--- Document text ---
Berkeley paging

Charles Hedrick hedrick at athos.rutgers.edu
Fri May 20 12:29:08 AEST 1988


When discussing SV vs BSD paging, it's interesting to look at the
comparison of TOPS-20 with other DEC OS's (VMS and TOPS-10).  SV has
been compared to VMS (note that I don't know anything independent
about it, since I know only SVr2 without paging).  In many ways BSD
looks more like TOPS-20.  The claim was always made that VMS paging,
like TOPS-10 paging, was more efficient than TOPS-20 because processes
paged only "against themselves".  It always seemed that in practice,
good performance on VMS requires more adjustment of user-specific
parameters.  On TOPS-10 (where I have more detailed experience, though
years out of date), it seemed that system performance had more of a
"knee".  With one process paging, the system really did protect other
processes against it, but when several processes paged, because no
global resource computations were made, you ended up using up all the
disk bandwidth, and everybody died.  (Of course this may have improved
after I left the TOPS-10 community, which is many years ago.)  TOPS-20
definitely had more of an overhead than TOPS-10 or VMS, but required
no tuning and overloaded "soft".  One suspects something similar is
likely to be true of BSD vs. SV: that neither is universally superior,
but rather than they each have advantages in different circumstances.
---
Task -
Answer these from the Berkeley paging post:
(a) In many ways, which system does the post say BSD looks more like?
(b) According to the post, what happened on TOPS-10 when several processes paged?
(c) Which version of SV does the writer say they know?
--- Dataset content ---
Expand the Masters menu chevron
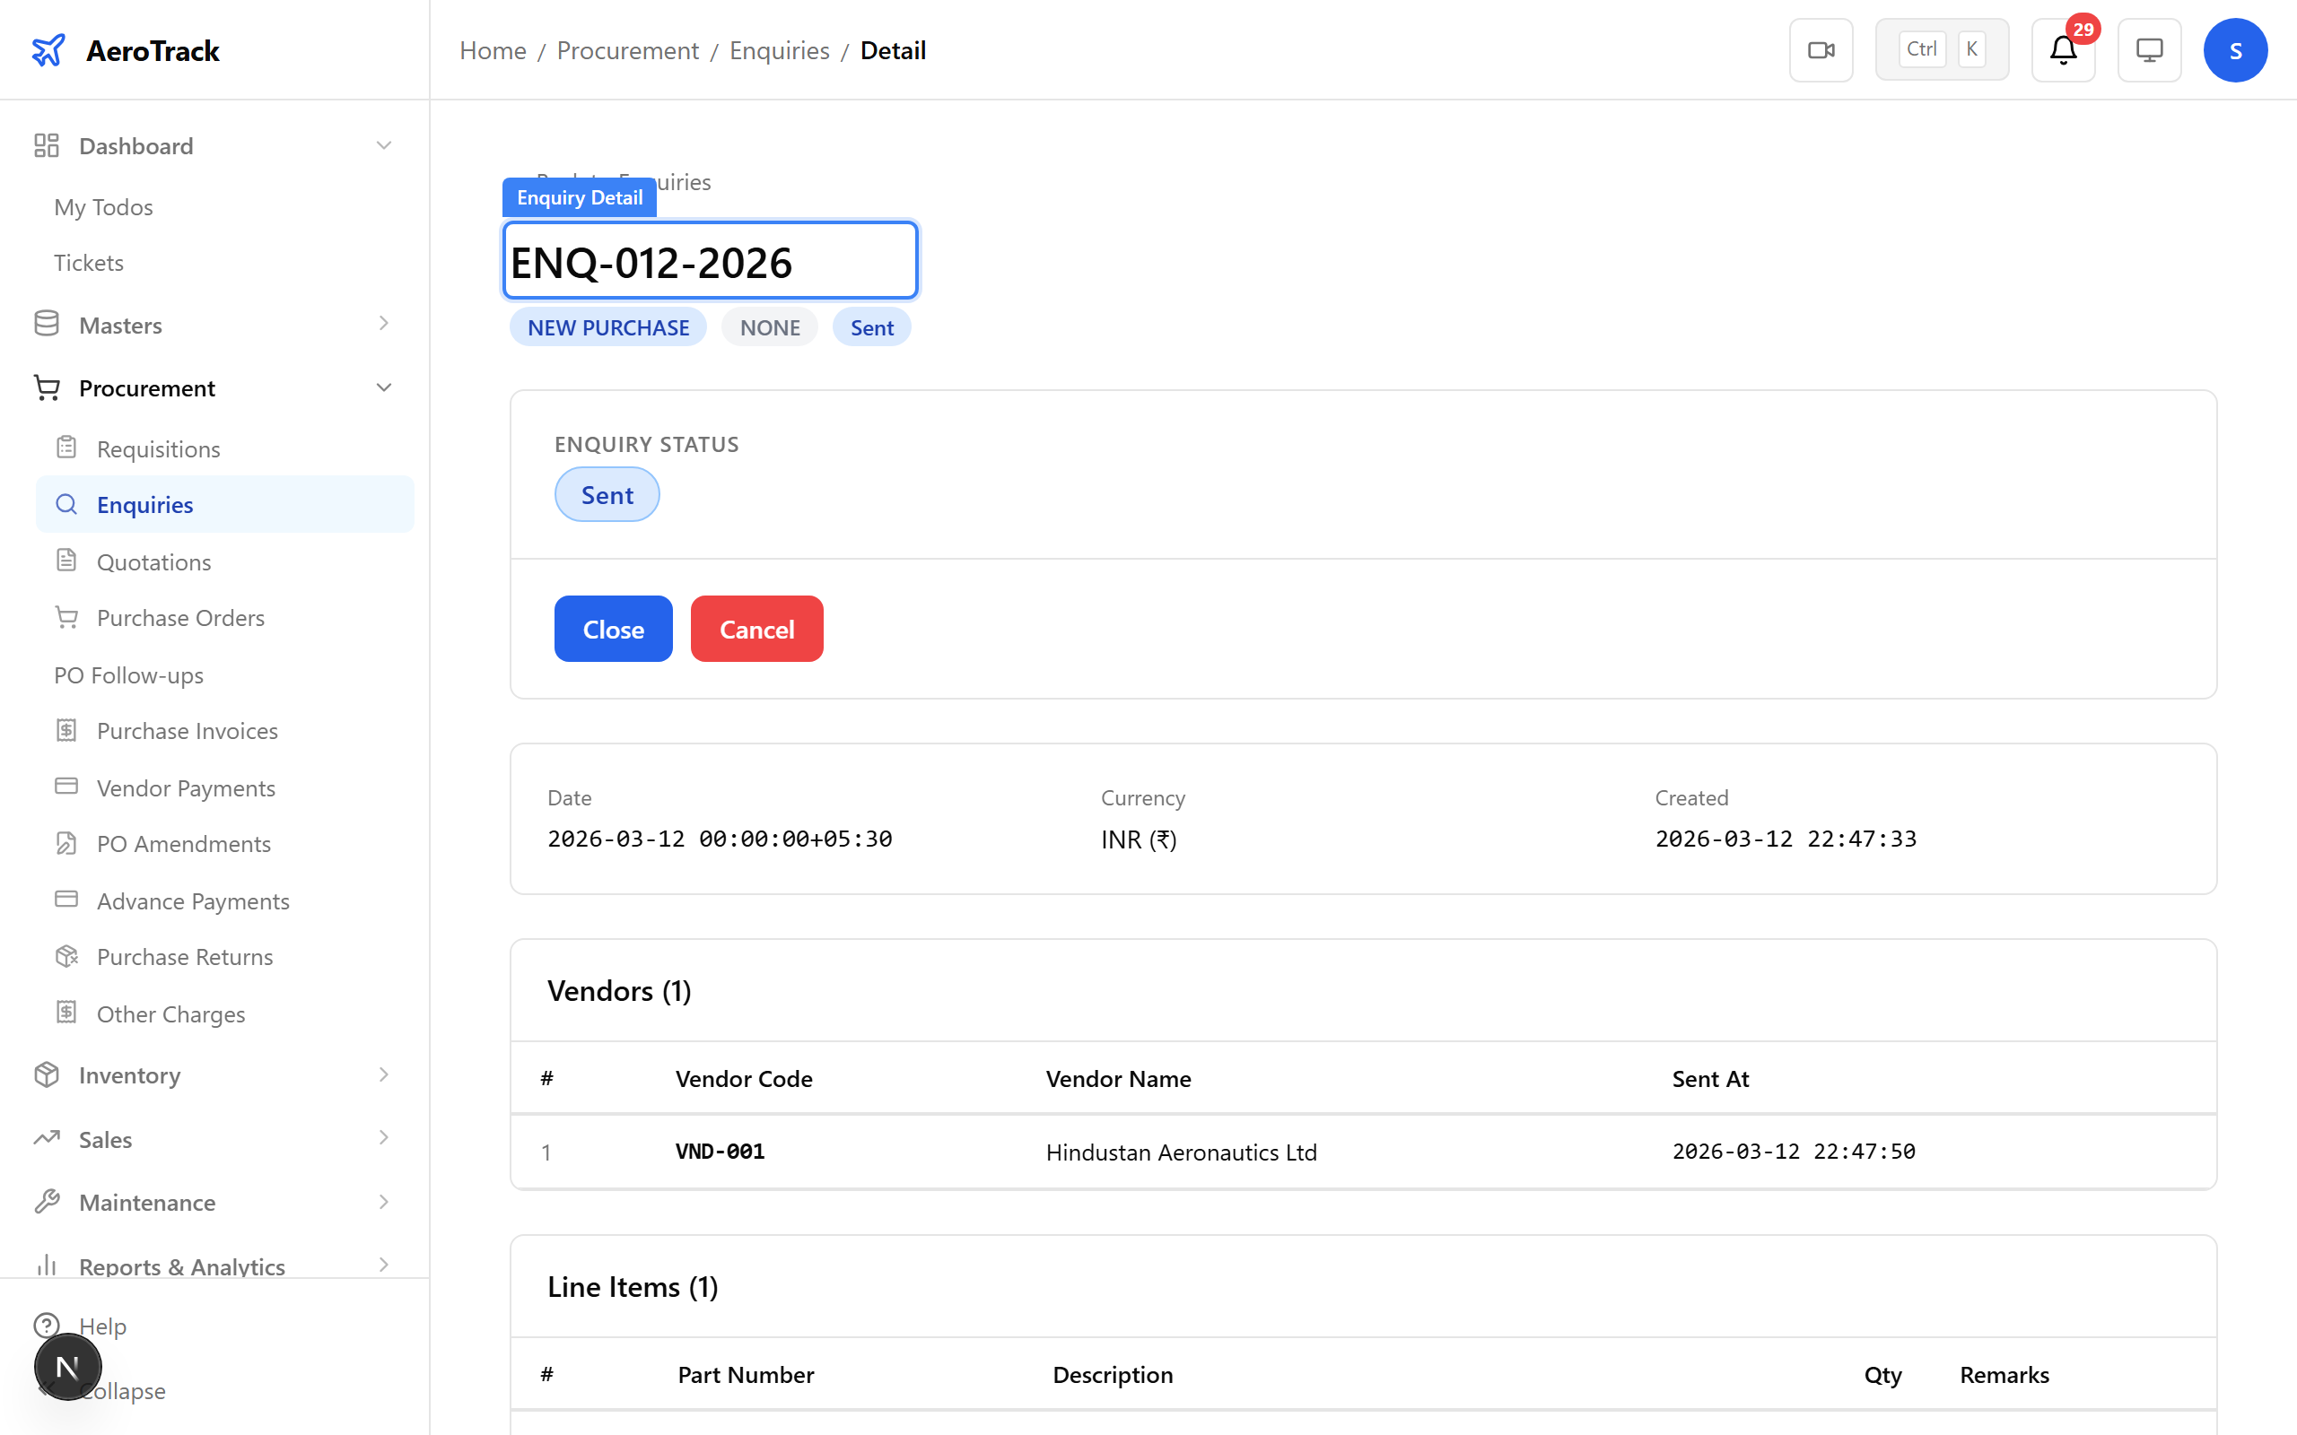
---
Output below -
(a) TOPS-20.
(b) Because no global resource computations were made, all the disk bandwidth was used up and everybody died.
(c) SVr2 without paging.